A l’occasion d’une réunion publique organisée par la Ville en date du 16 février 2016, l’exploitant, interpellé par les riverains et la Municipalité, a fait la démonstration, chiffres à l’appui, de l’innocuité des fumées en provenance de la dite centrale. Toutefois, les mesures effectuées l’ont été par des capteurs positionnés sur la commune de Villers-lès-Nancy et elles ne prenaient pas en compte la réalité du quotidien vécu par les riverains. Ces derniers ont d’ailleurs prouvé leurs dires en produisant des photos montrant des panaches de fumées noirâtres sortant des cheminées supposées émettre essentiellement de la vapeur d’eau. De plus, il s’est avéré que certains chiffres optimistes provenaient en fait de calculs de situation prévue plutôt que de mesures réelles.

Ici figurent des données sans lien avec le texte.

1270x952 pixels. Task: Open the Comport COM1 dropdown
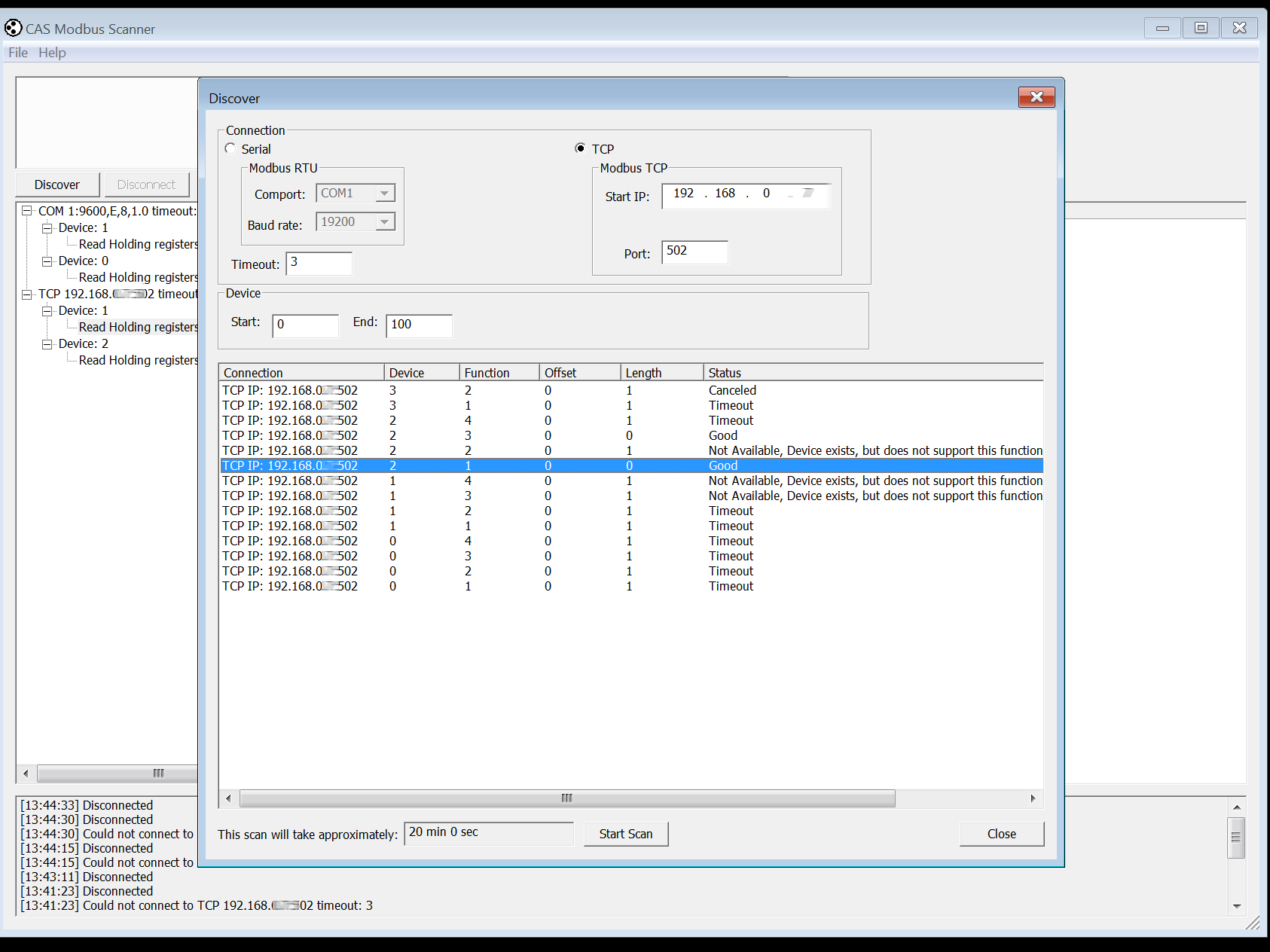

La Municipalité de Vandœuvre a donc officiellement demandé à Monsieur le Préfet (à l’occasion d’une rencontre en Préfecture et par courrier) ainsi qu’au Président de la CUGN :

  • de saisir les services de la DREAL ainsi qu’AIRLOR afin qu’ils effectuent des mesures indépendantes sur la base d’un protocole fin et pertinent (mesures permanentes, positionnement de capteurs à proximité de la chaufferie et des habitations...),
  • de mettre en demeure l’exploitant d’effectuer les ajustements nécessaires (renforcement de la filtration, meilleure sélection de la qualité du combustible...) afin que la quantité et la qualité des fumées émanant du site de Brabois soient comparables à celles émanant du site de Jeanne d’Arc,
  • d’envisager la plantation d’une rangée d’arbres de hautes tiges entre cette chaufferie et les habitations les plus proches sur le site du CHU afin de masquer ces cheminées et dévier partiellement les vents,
  • prendre les mesures conservatoires qui s’imposent (en application des prescriptions de l’arrêté ministériel du 25 juillet 1997) au cas où la situation continue de se dégrader ou si elle n’évolue pas dans le sens d’une réduction sensible de la gêne des riverains (réduction attestée par des mesures conjointes effectuées par AIRLOR et la DREAL).

Nous veillerons à ce que ces demandes aboutissent.